══ SUPPLIED PASSAGE

The second part, known as the consequence gradient hypothesis, concerns which overall presidential evaluations are altered and to what extent. The argument here is that the relevance of a given attitude will, in part, determine the extent to which the accessible attitudes make a difference to the judgment being made. Scandal information might not be seen as relevant to economic or international relations performance (Miller & Krosnick, 1996, p. 82).
These hypotheses are best explained by noting that political attitudes are structured in memory as part of an associative network (e.g., Collins & Loftus, 1975; Higgins, 1996). This network is made up of nodes (i.e., political attitudes) and strong links to other sets of related attitudes. Nodes that are less logically related or not related at all will have weaker links or perhaps no links at all. When circumstances are such that a particular node is activated, related nodes are also pulled into short-term memory. This spreading activation is what gives priming its power to connect various thought elements. The extent to which concepts are activated in this type of network depends on many things that are beyond the scope of this chapter.
In the case of candidates, it has become customary to conceptualize evaluations in terms of competence, leadership, integrity, and empathy (Kinder, 1986). Because individuals do not have the motivation or ability to simultaneously think about all considerations, we are likely to see patterns in which those closer to the topic at hand are considered more, whereas others that are more remote are relied on less. Media, as noted earlier, are also limited in terms of the comprehensiveness of their reports and in any case tend to stress certain aspects of stories that are thought to be especially newsworthy. For example, a personal scandal can be expected to have greater effects on integrity than on competence or leadership. Similarly, information made accessible by news coverage that is highly relevant for one of these dimensions may be irrelevant for another. For example, information from the news that activates integrity might not also activate competence.
The dosage hypothesis refers to the amount of media coverage on an issue that enters a person’s consciousness (Miller & Krosnick, 1996, p. 83). In general, the expectation is that the greater one’s use of media content and the more attention that is paid to it, the more one should be influenced by it.
Miller and Krosnick (1996) also discussed the resistance hypothesis, by which they meant that “holding dosage constant, the more knowledge of politics one has, the more resistant one should be” to priming effects. This suggests that more knowledgeable individuals have greater cognitive experiences, which helps them to resist fluctuations in the accessibility of information. On the other hand, those with little knowledge are more likely to be responsive to media primes.
Empirical Tests of the Priming Hypothesis
The basic priming hypothesis has been tested using survey and experimental methods. The results are generally confirming for studies of both types. A typical experiment might manipulate aspects of stories relating to a single theme in the context of a newscast or series of newscasts viewed over time. For example, Iyengar and Kinder (1987) developed early studies in which experimental participants viewed newscasts that emphasized inadequacies in defense preparedness or not. They were testing participants to see whether the treatment would influence the standards that viewers applied to evaluating the president’s overall performance. A day after the final newscast was shown to participants, they were asked to rate the president’s performance on matters such as defense and overall performance. The expectation is that people who saw stories about defense inadequacies should give more weight to the president’s performance on that problem when evaluating his overall performance. In the experiment, for people who saw multiple stories about defense (i.e., those who were primed on that theme), the impact of ratings on the president’s performance on defense was more than twice as great as that for people who were not so primed.

════

__GIVEN PROBLEM A__
According to the priming passage, in what terms has it become customary to conceptualize evaluations of candidates?
__GIVEN PROBLEM B__
Retype the priming passage word for word, starting at "The second part, known" and ending after "1996, p. 82).".

══ INFORMATION PROVIDED

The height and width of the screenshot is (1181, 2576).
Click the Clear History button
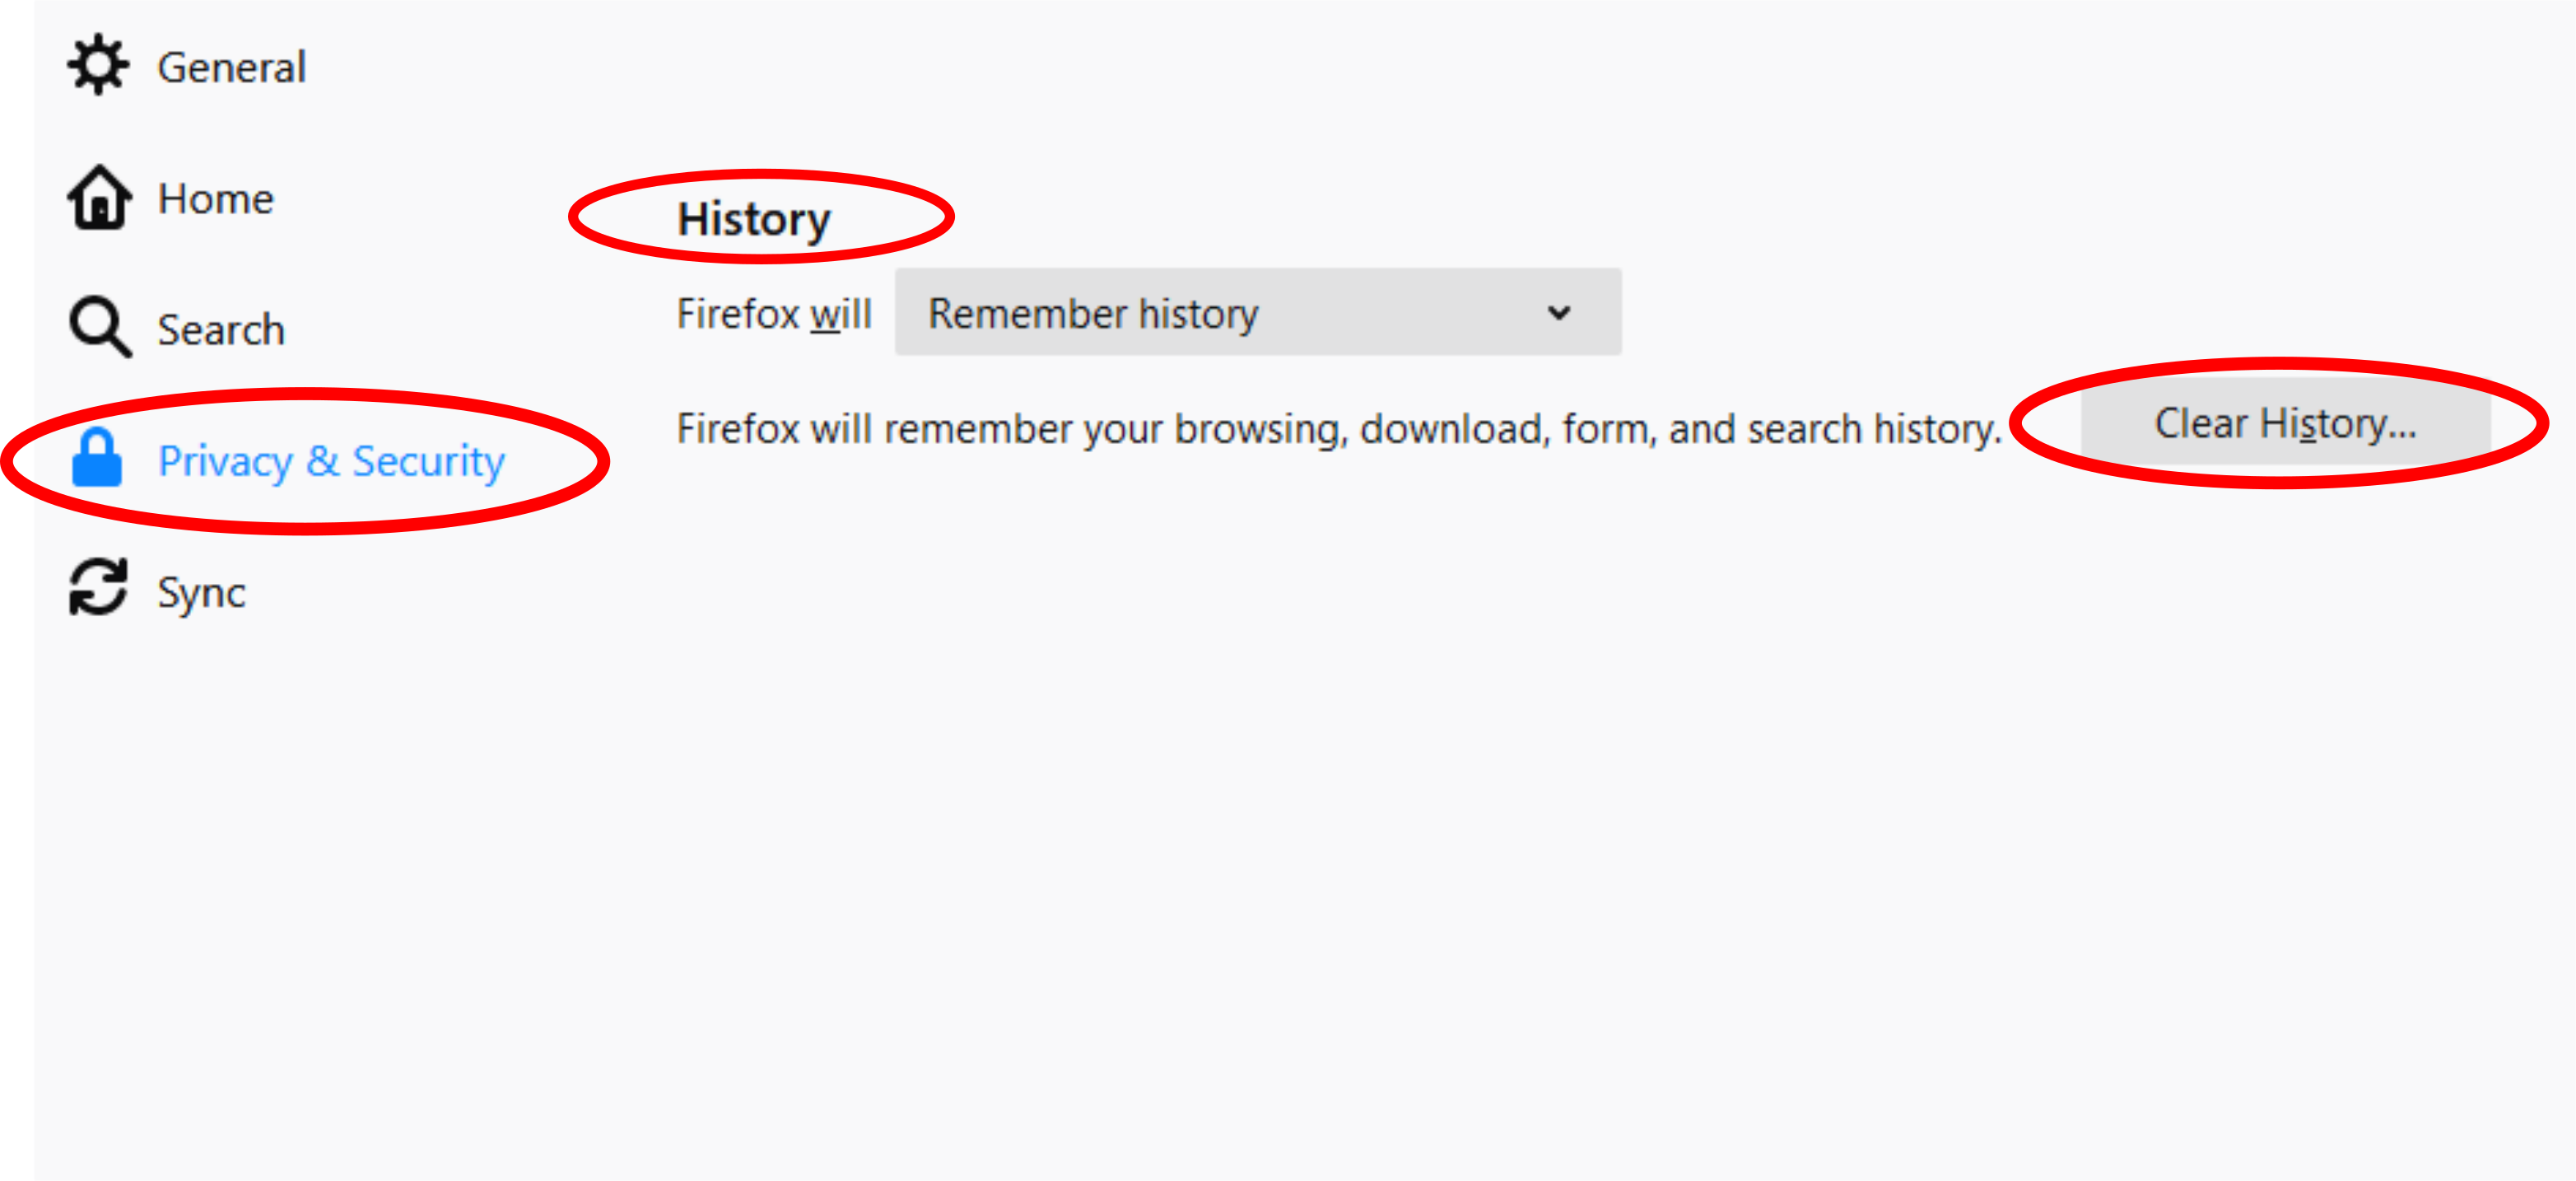2285,424
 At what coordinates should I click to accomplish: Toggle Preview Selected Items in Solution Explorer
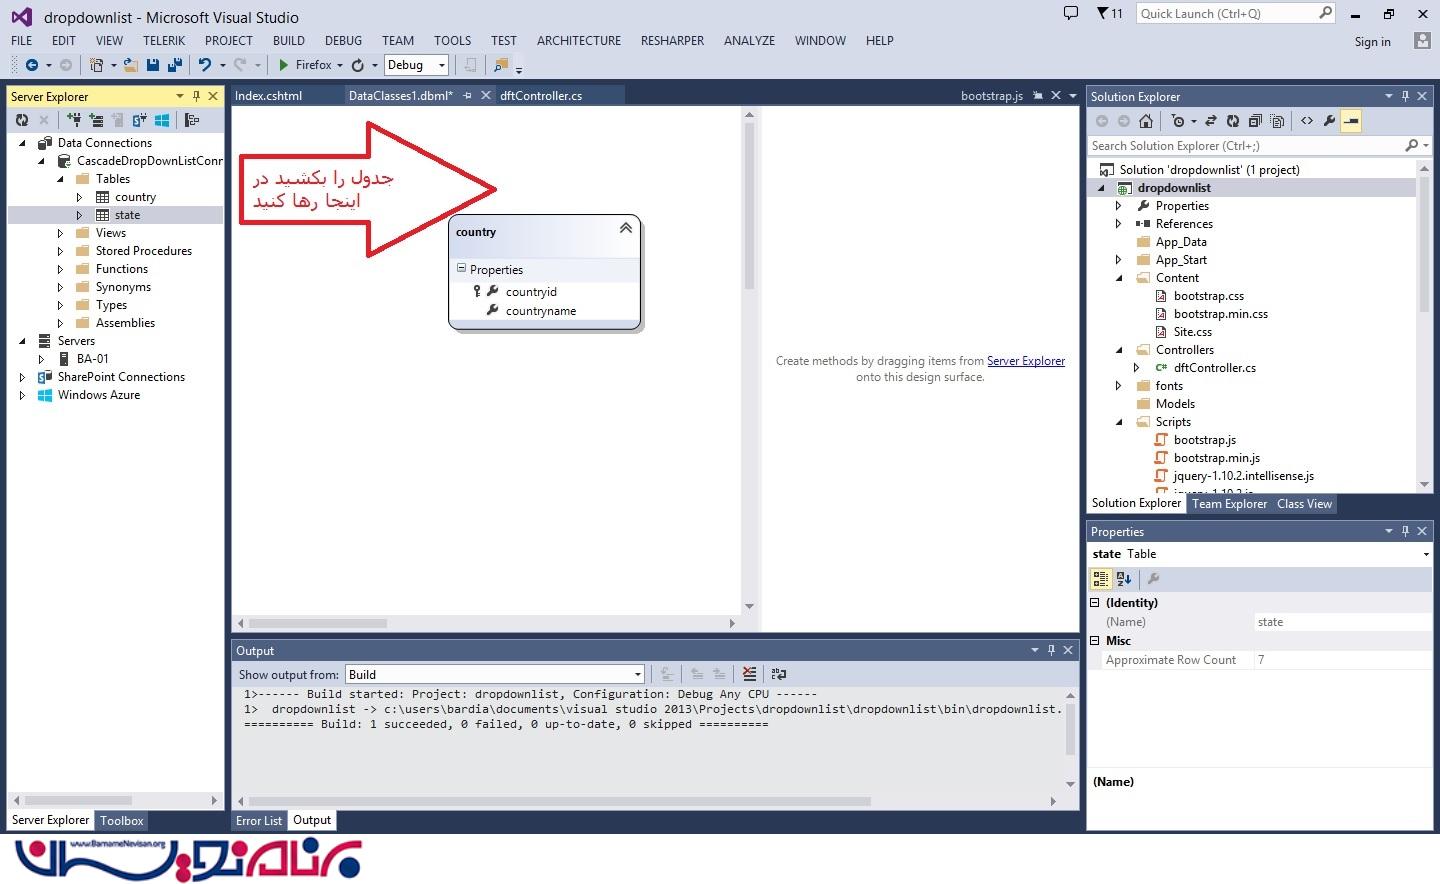[1351, 121]
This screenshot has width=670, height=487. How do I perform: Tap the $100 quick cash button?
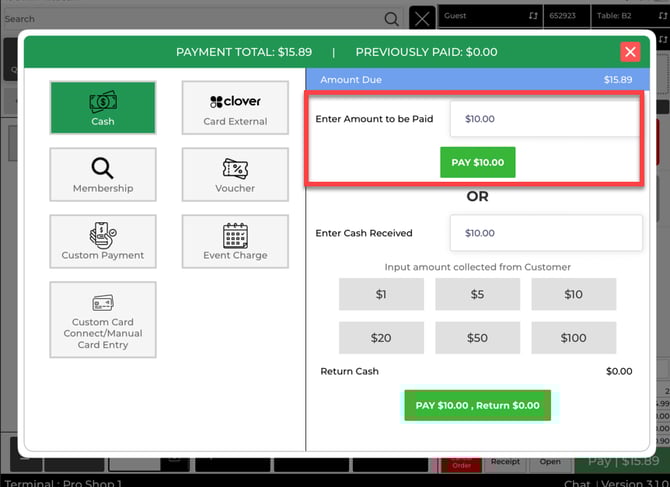[x=573, y=338]
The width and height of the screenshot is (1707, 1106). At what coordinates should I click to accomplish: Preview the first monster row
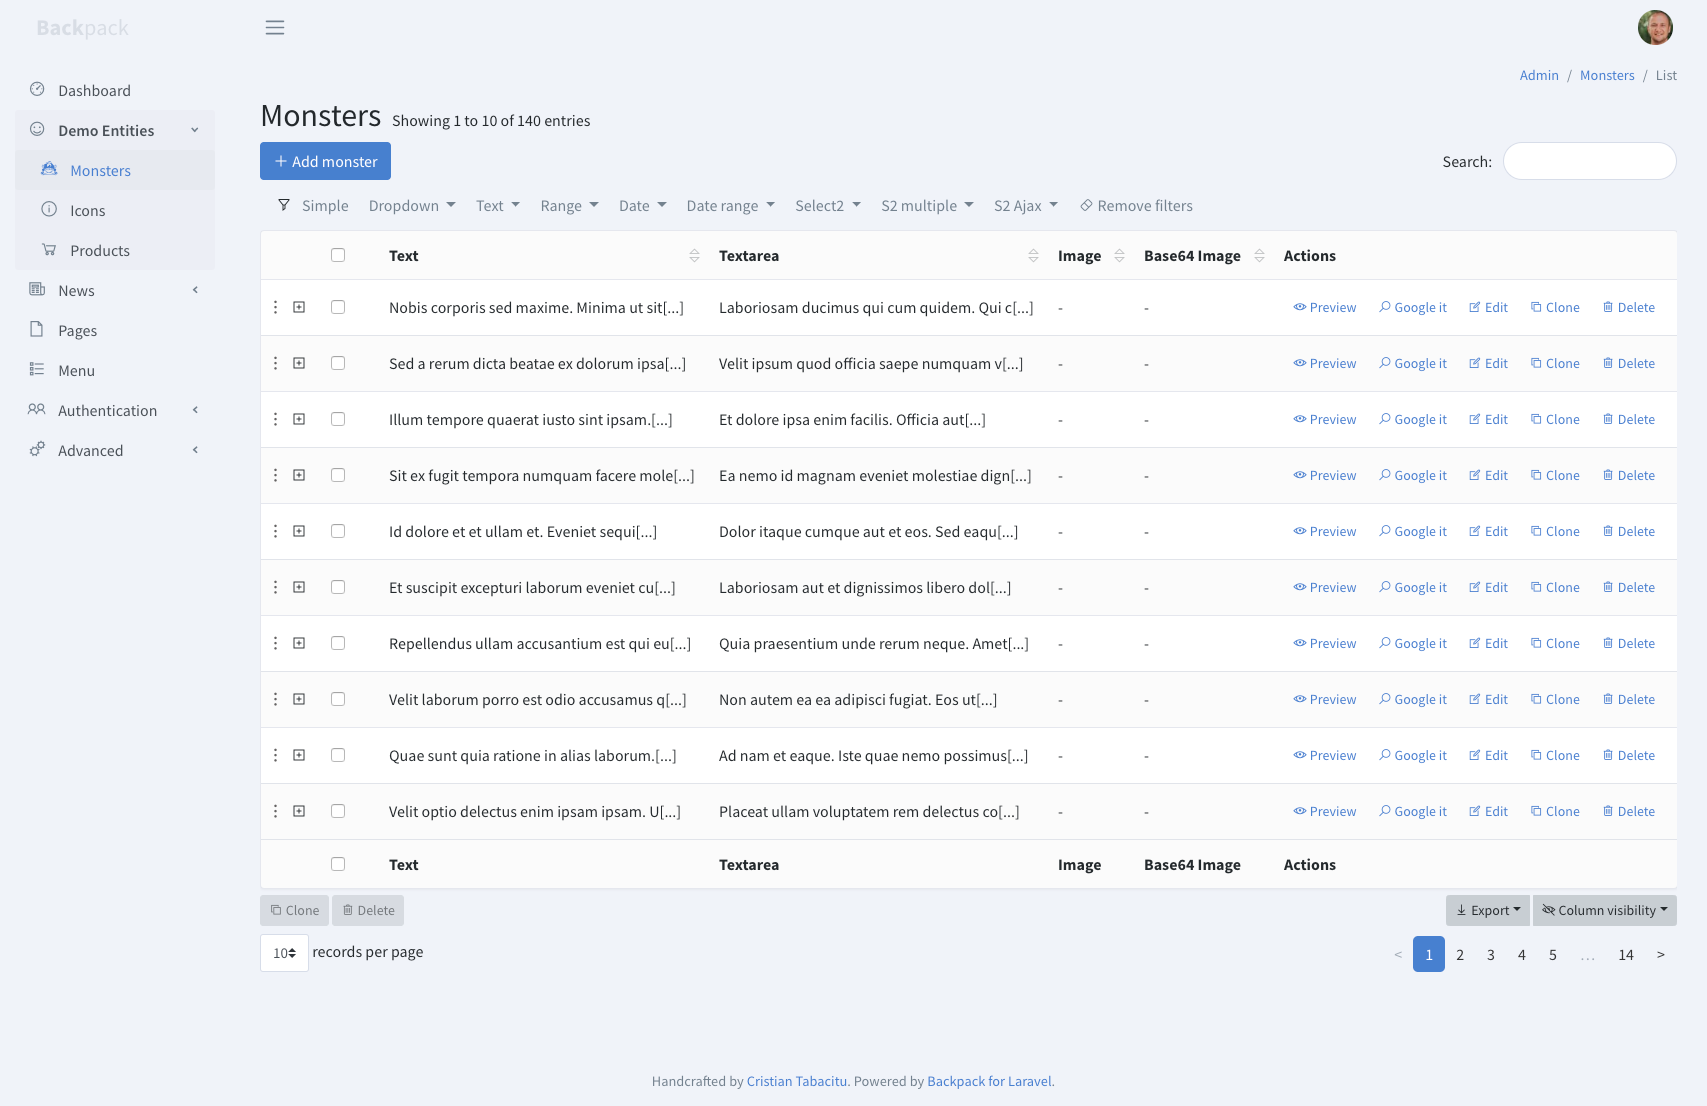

════

__TASK ANSWER A__
Competence, leadership, integrity, and empathy.

__TASK ANSWER B__
The second part, known as the consequence gradient hypothesis, concerns which overall presidential evaluations are altered and to what extent. The argument here is that the relevance of a given attitude will, in part, determine the extent to which the accessible attitudes make a difference to the judgment being made. Scandal information might not be seen as relevant to economic or international relations performance (Miller & Krosnick, 1996, p. 82).